Rotavirus vaccines could be a public health game-changer in Mongolia

Jan 22, 2019


Munkh-Erdene Luvsan
Professor, School of Public Health, Mongolian National University of Medical Science
Sodbayar Demberelsuren
Technical Officer, WHO Mongolia Country Office

Over the past 20 years, child deaths in Mongolia have plummeted. Socioeconomic development and child health interventions are working to save lives. But of the child deaths that still occur, a main cause remains a disease that’s entirely preventable: diarrhea.

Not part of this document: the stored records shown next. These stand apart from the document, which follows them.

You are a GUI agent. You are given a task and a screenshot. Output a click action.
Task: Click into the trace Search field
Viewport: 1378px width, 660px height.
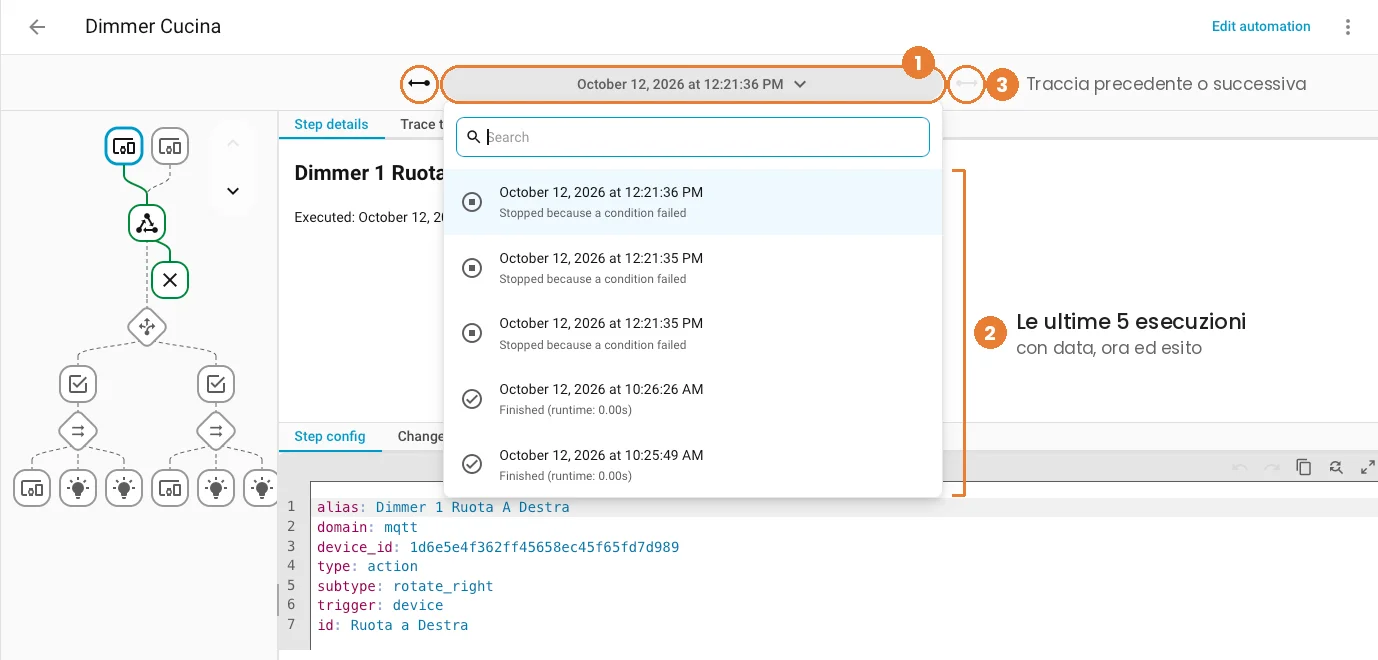click(693, 137)
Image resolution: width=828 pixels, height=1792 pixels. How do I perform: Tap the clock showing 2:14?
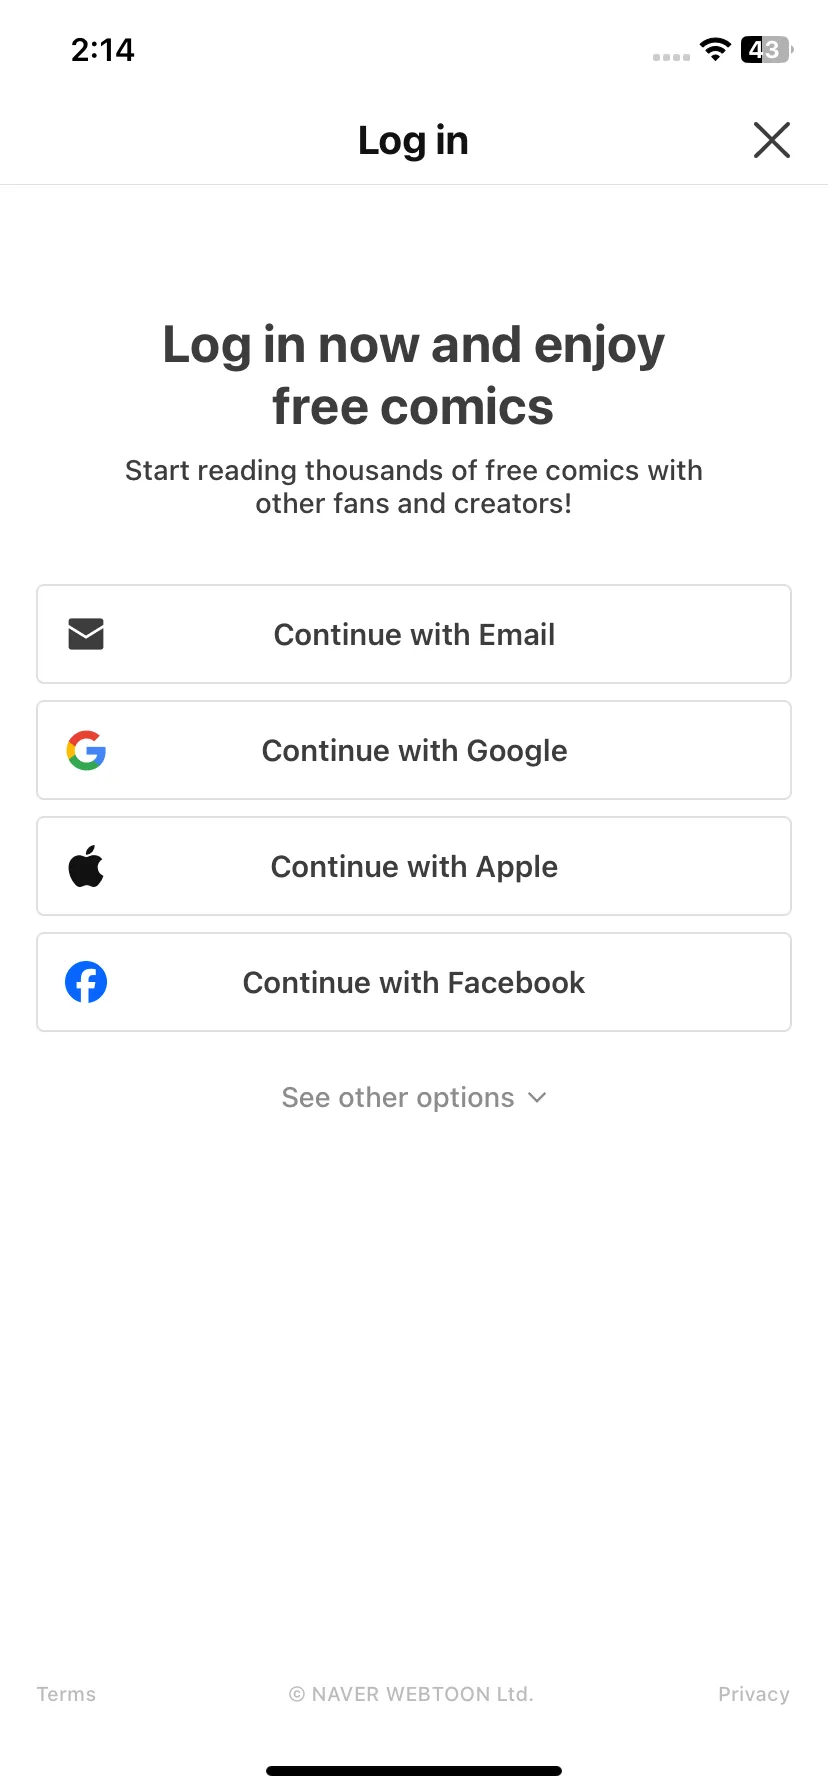tap(102, 49)
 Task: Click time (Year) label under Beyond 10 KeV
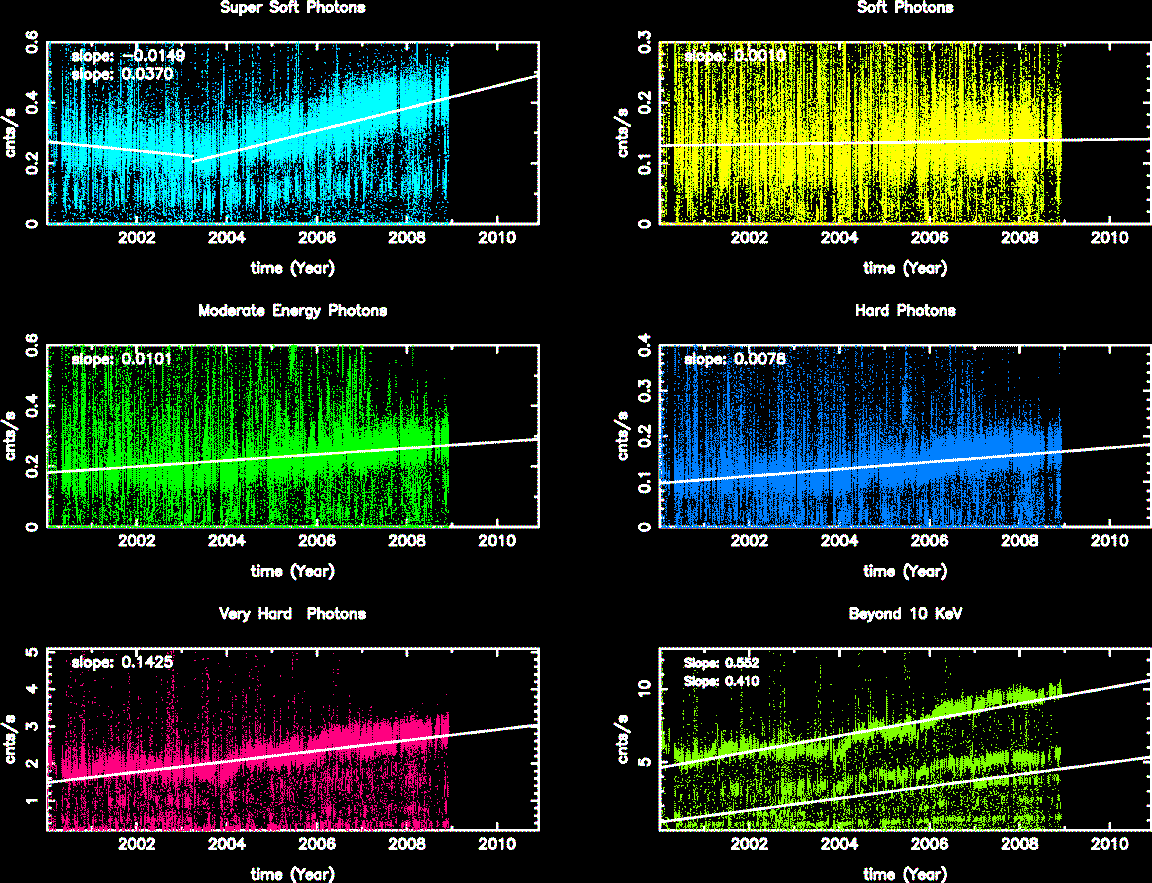point(905,873)
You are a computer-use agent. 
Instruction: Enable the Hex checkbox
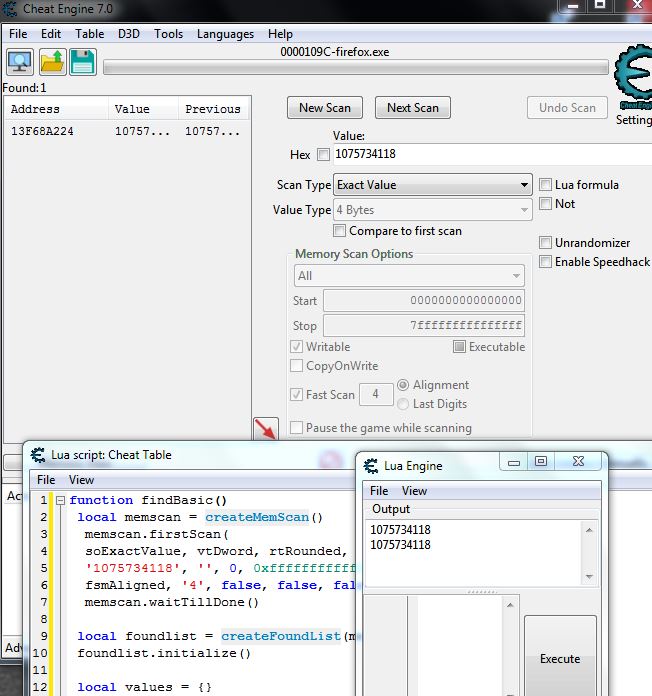coord(323,155)
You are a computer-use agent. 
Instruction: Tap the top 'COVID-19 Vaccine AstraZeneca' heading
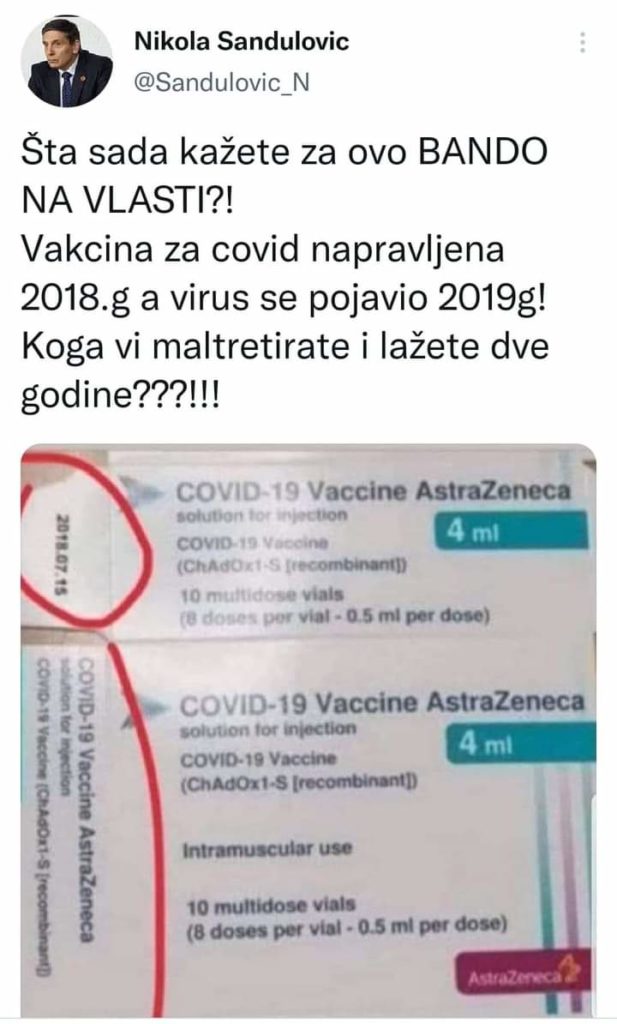374,491
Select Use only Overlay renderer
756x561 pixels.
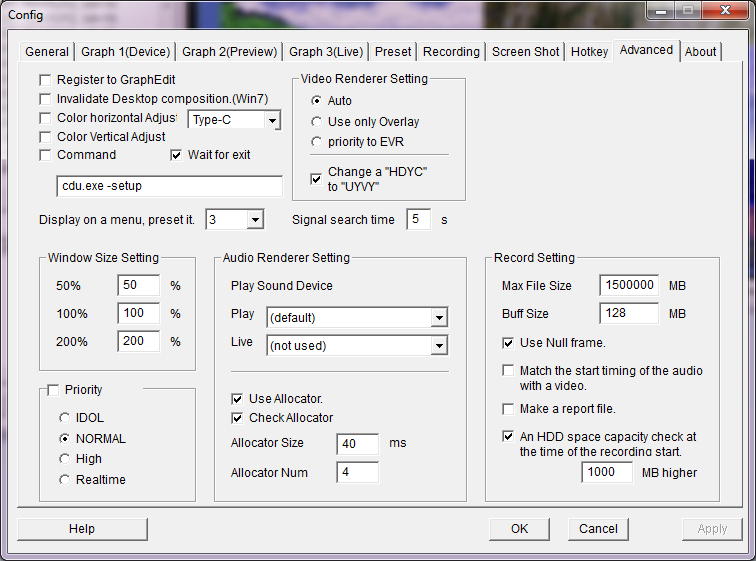[x=317, y=122]
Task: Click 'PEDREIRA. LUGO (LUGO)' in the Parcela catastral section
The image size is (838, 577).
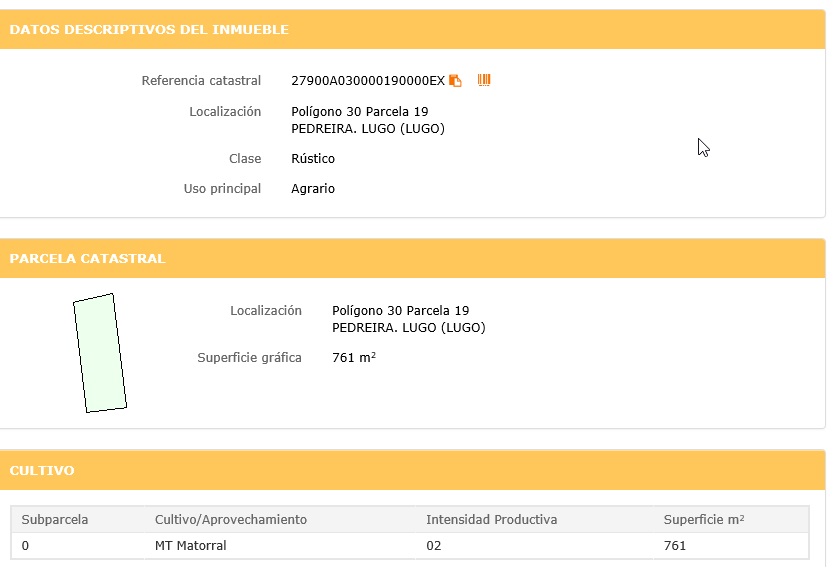Action: [x=408, y=328]
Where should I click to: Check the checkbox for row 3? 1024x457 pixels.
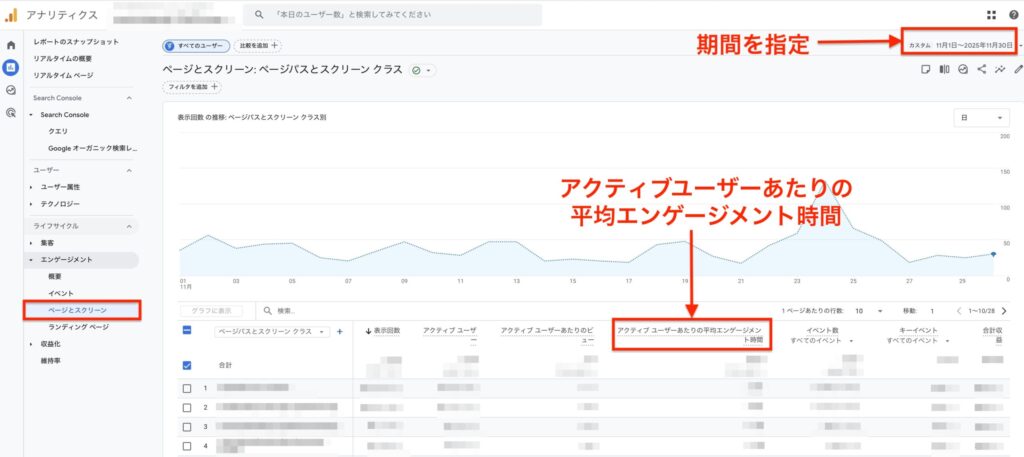pos(187,426)
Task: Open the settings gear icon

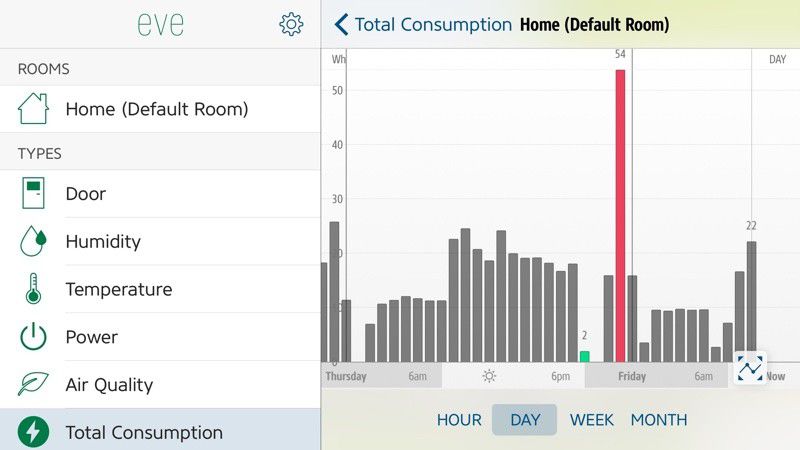Action: (x=291, y=24)
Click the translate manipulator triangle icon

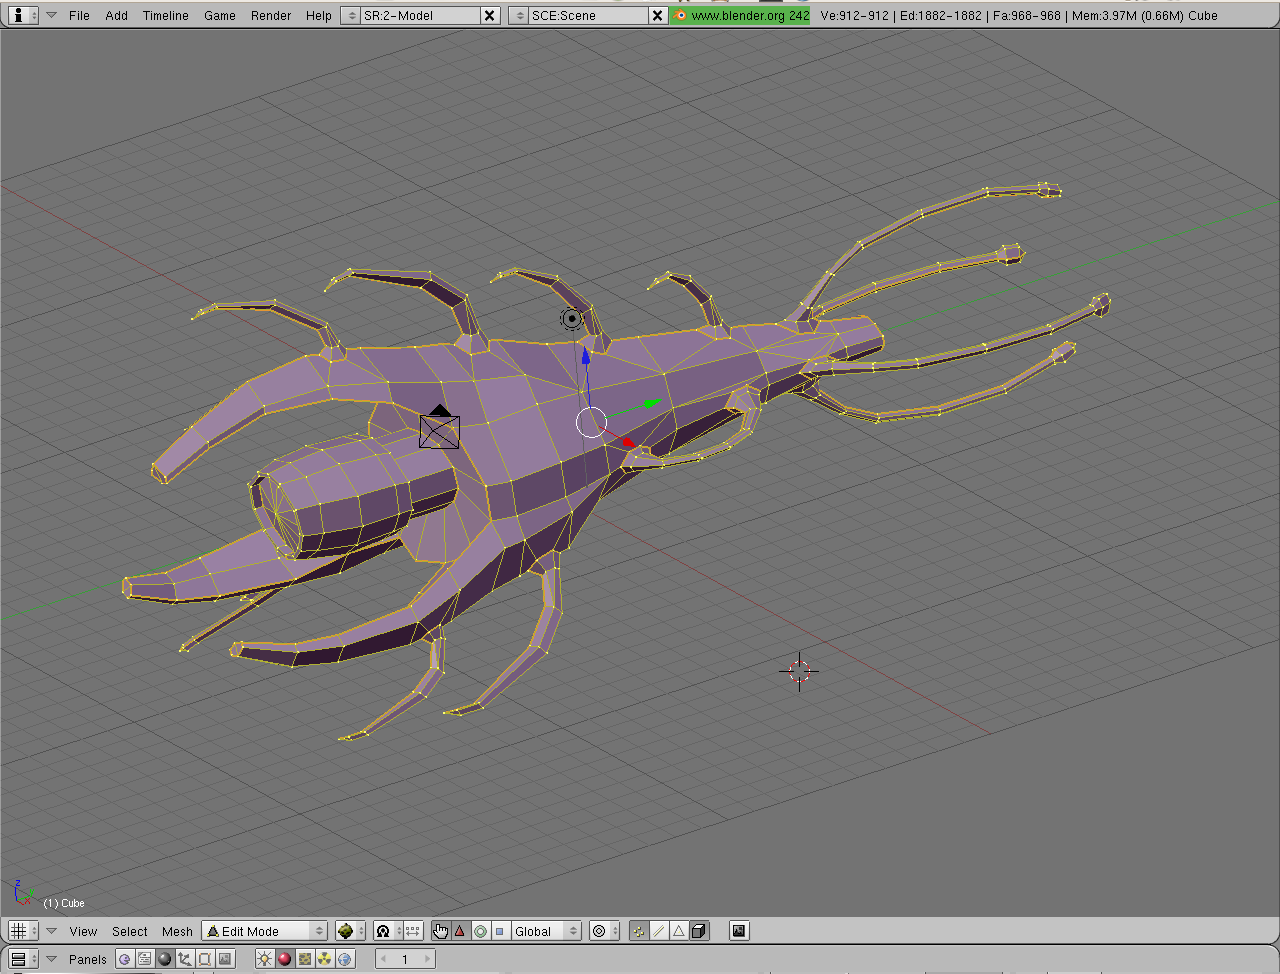pos(460,931)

Diarrhea is a heavy burden to families and the health system in Mongolia. A 2013 survey found that moderate-to-severe diarrheal disease was affecting 8.2% of all children under five years at one time, with the highest prevalence in rural areas. Although fewer children are dying from the severe dehydration that diarrhea can bring, its wide-scale prevalence still causes undue physical, psychological, and financial suffering for Mongolian children and families.

The leading cause of severe diarrheal disease, rotavirus, is vaccine-preventable. Nearly 100 countries worldwide are already using rotavirus vaccines in their national immunization programs, but Mongolia, along with many other countries in Asia, have yet to do so. We are hopeful that will change.

Mongolia transitioned out of support from Gavi, the Vaccine Alliance in 2016, so any new vaccines must now be self-financed, without access to Gavi financing. Because Mongolia still has limited resources, it is crucial for the Ministry of Health (MOH) to critically evaluate the potential benefits, cost-effectiveness, and budget implications of new vaccine programs. Additionally, Mongolia’s National Program on Infectious Diseases Prevention and Control prioritizes the use of country-specific evidence to inform decision-making around new vaccine introduction.

A few years ago, pneumococcal conjugate vaccine and rotavirus vaccine were both in the Mongolian national immunization program (NIP)’s agenda to be considered for introduction. Following an informative cost-effectiveness analysis of pneumococcal conjugate vaccine, the country team decided to do the same for rotavirus vaccine. With the assistance of the World Health Organization (WHO) Western Pacific regional office, we became connected with PATH. Our team kindly accepted their help in conducting the analysis.

Working closely with the MOH, PATH, the WHO Mongolia country office, the Mongolian National University of Medical Science, and international experts, we gathered all of the health and costing data needed to inform the analysis. What we found was very encouraging.

We estimate that, between 2019 and 2028, a rotavirus vaccination program in Mongolia could prevent more than 62,000 non-severe rotavirus cases, approximately 34,000 severe cases, and 271 deaths. This corresponds to approximately 19,000 healthy years of life – called disability-adjusted life-years or DALYs – saved. The vaccination program could also save 44,900 outpatient visits and more than 27,000 hospitalizations and millions of dollars of health care costs. The rest of the estimates are available in our study, which was recently published in Vaccine.

A surprising finding came from the comparison of different rotavirus vaccines –ROTARIX, RotaTeq, and an India-made vaccine called ROTAVAC that was recently WHO-prequalified in 2018. While the use of any of the vaccines would be highly cost-effective, ROTAVAC resulted in a net cost approximately 70% lower than ROTARIX or RotaTeq. Accounting for the savings in health care costs, a vaccination program with ROTAVAC would be not only greatly beneficial for children’s health, but also very affordable for Mongolia.

List of WHO-prequalified rotavirus vaccines

Rotavirus vaccines are a clear choice for public health and development in Mongolia. They would have both economic and health benefits to prevent severe rotavirus diarrhea, especially for the more heavily affected rural families. And based on our analysis, for Mongolia and other countries that cannot access Gavi’s finance mechanisms, any of the three rotavirus vaccines we analyzed would be highly cost-effective—especially the low-cost ROTAVAC vaccine from India.

In addition to the analysis, we also gained other benefits from the collaboration with PATH. The country team not only built local capacity on vaccine cost-effectiveness analysis methodology, but also benefitted from great opportunities to exchange experiences and learn from other countries.  

As Mongolia and other regional countries continue to weigh the lifesaving decision to introduce rotavirus vaccine, we hope our analysis will prove useful.